There is nothing that makes me happier than seeing farmers and industry groups stand up against companies profiting from fear-based marketing schemes at the expense of modern agriculture.
I reported back in May that Dannon, one of the leading sellers of yogurt in the United States, had announced a “pledge” to consumers, promising to implement into its yogurt production sustainable agriculture, naturality, and transparency. Dannon’s plan included animal welfare issues, asking farmers to turn away from GMOs for sustainability reasons, and encouraging consumers to make healthy choices.
Unfortunately, the plan was really just a pretty marketing technique aimed at making consumers feel good about purchasing non-GMO and organic yogurt. In particular, the claims about genetically engineered crops being less sustainable was absolutely ridiculous.
Several presidents of major farm organizations called Dannon out on their pledge in a public letter. After addressing the misinformation Dannon parroted about biotechnology, the letter states:
In our view your pledge amounts to marketing flimflam, pure and simple. It appears to be an attempt to gain lost sales from your competitors by using fear-based marketing and trendy buzzwords, not through any actual improvement in your products. Such disingenuous tactics and marketing puffery are certainly not becoming a company as well-known and respected as Dannon. Neither farmers nor consumers should be used as pawns in food marketing wars.

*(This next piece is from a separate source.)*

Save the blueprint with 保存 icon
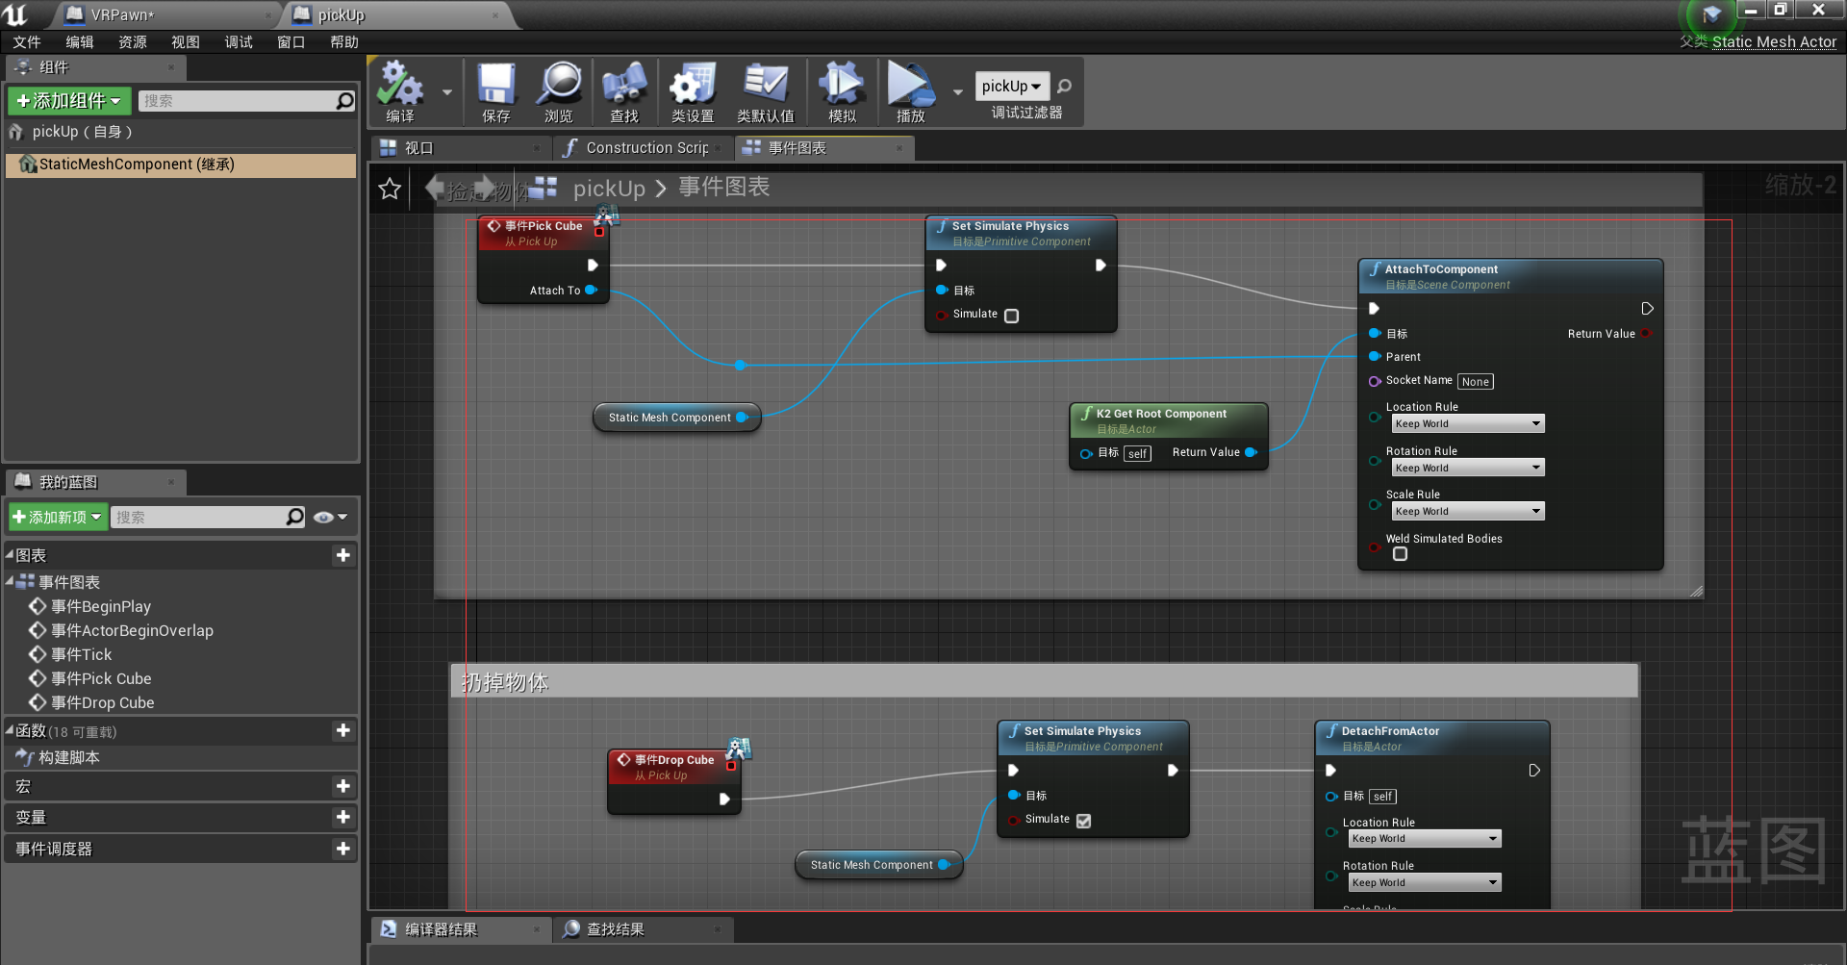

We strongly support open, honest and transparent engagement with consumers, and the right of consumers to make informed choices about the products they buy. But we are troubled by the disingenuous approach embodied in the Dannon pledge. We doubt that you would discard years of productivity improvements by returning to 1990s computer technology to run your business, or revert to 20-year old transportation, processing or packaging tools. Why then, when you repeatedly acknowledge the well-established science affirming the safety of agricultural biotechnology, would you require farmers to go back to old, inefficient and less effective cropping practices?
I called the company out on their plan via Twitter and never received a response. Apparently, they just didn’t think I was influential or important enough that I warranted any type of response, even though I was a (former) customer of their products.

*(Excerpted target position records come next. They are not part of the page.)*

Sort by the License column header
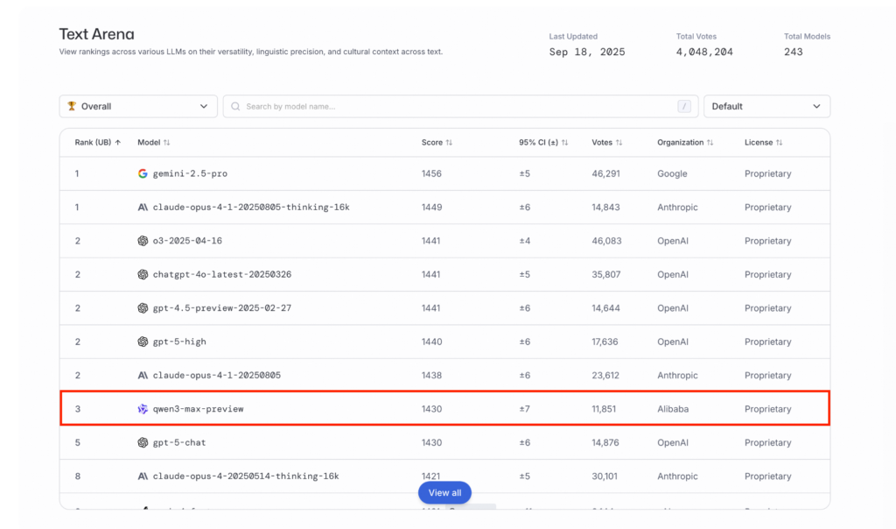The width and height of the screenshot is (896, 529). [x=763, y=142]
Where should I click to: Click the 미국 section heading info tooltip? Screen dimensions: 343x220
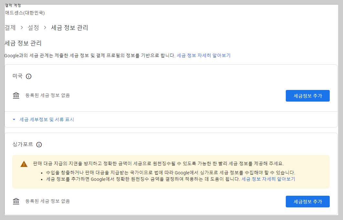(29, 76)
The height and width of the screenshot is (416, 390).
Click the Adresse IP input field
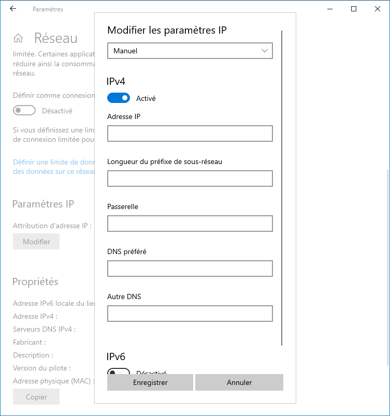point(190,133)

Dannon did respond to the ag leaders’ letter, but evidently didn’t spend any great time contemplating what they were trying to say. Dannon’s response says, “[T]o help improve sustainable agricultural practices and protect biodiversity, we are working with our farmer partners to reach for better soil health, water quality and quantity, an increase in biodiversity, and decrease in carbon emission and energy use.”

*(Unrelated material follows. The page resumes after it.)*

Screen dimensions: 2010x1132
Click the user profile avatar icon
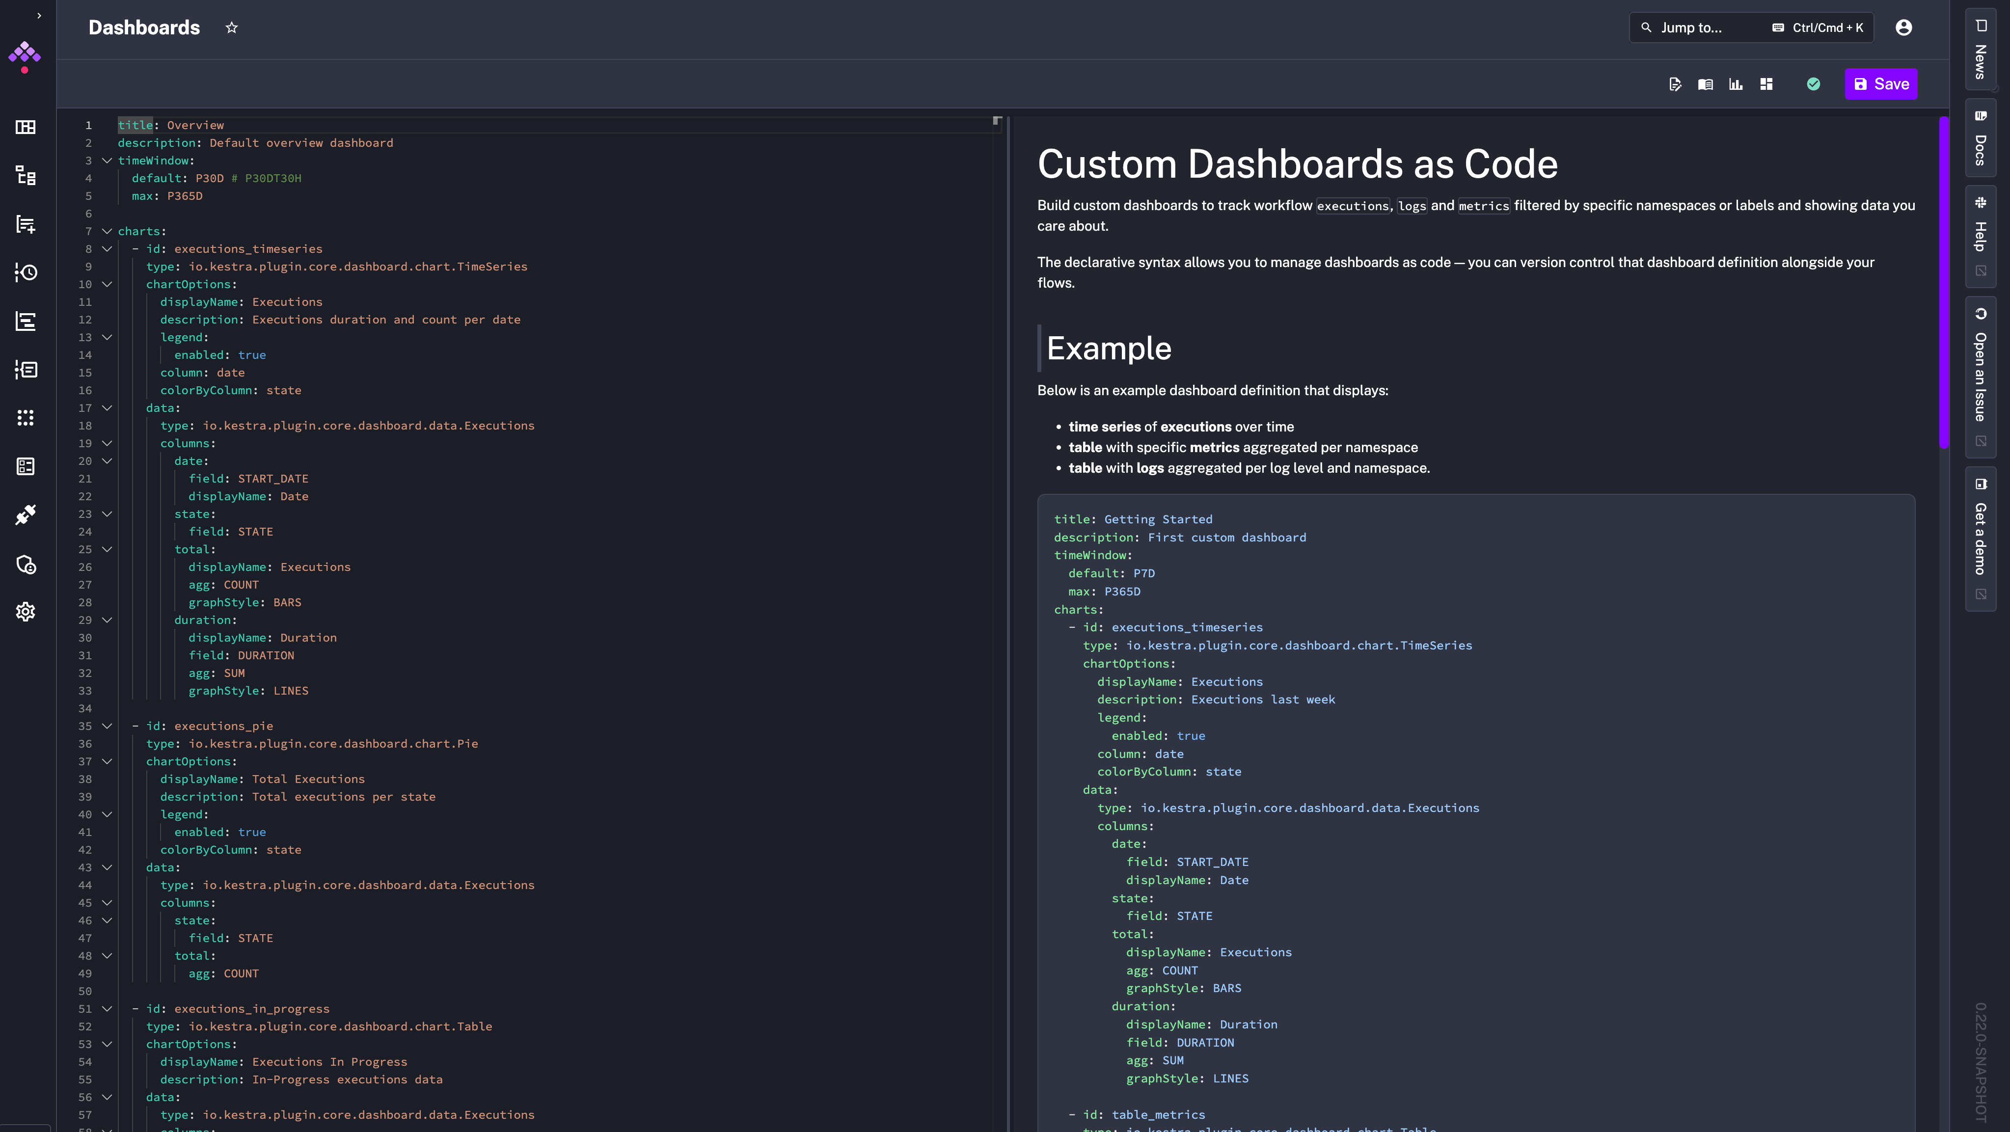pos(1903,27)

The statement reaffirms the notion that the company thinks farmers suck at their job and wouldn’t be pursuing these goals on their own. As if we don’t care about soil health, water issues, and biodiversity. Absolutely absurd. The biggest problem is that, by abandoning biotechnology as a production option, the company is working against those goals. But, of course, Dannon knows better and does better.
Excuse me, but we don’t need a yogurt company telling us how to run our farms.
Even more telling was this particular line:
Regarding GMO crops, we believe the currently approved GMOs are safe. Furthermore, we believe that sustainable agricultural practices can be achieved with or without the use of GMOs. However, we believe there is growing consumer preference for non-GMO ingredients and food in the US and we want to use the strong relationships we have with our farmer partners to provide products that address this consumer demand.
In other words, we know genetically modified foods are safe and help farmers reach a more sustainable farming model. But we also see the non-GMO market is expanding, and we really want to tap into it, sustainability or science be damned.
Even if the company is unwilling to actually talk to or work with farmers, I’m glad that these industry groups stood up and said something. Apparently, it was loud enough that Dannon took notice and responded. Speaking out helps shape the narrative and calls into question Dannon’s ridiculous marketing plan veiled as a way to improve customer’s health.
It is always important for farmers to stand up and say something instead of letting the fear-based marketing run rampant and unchecked.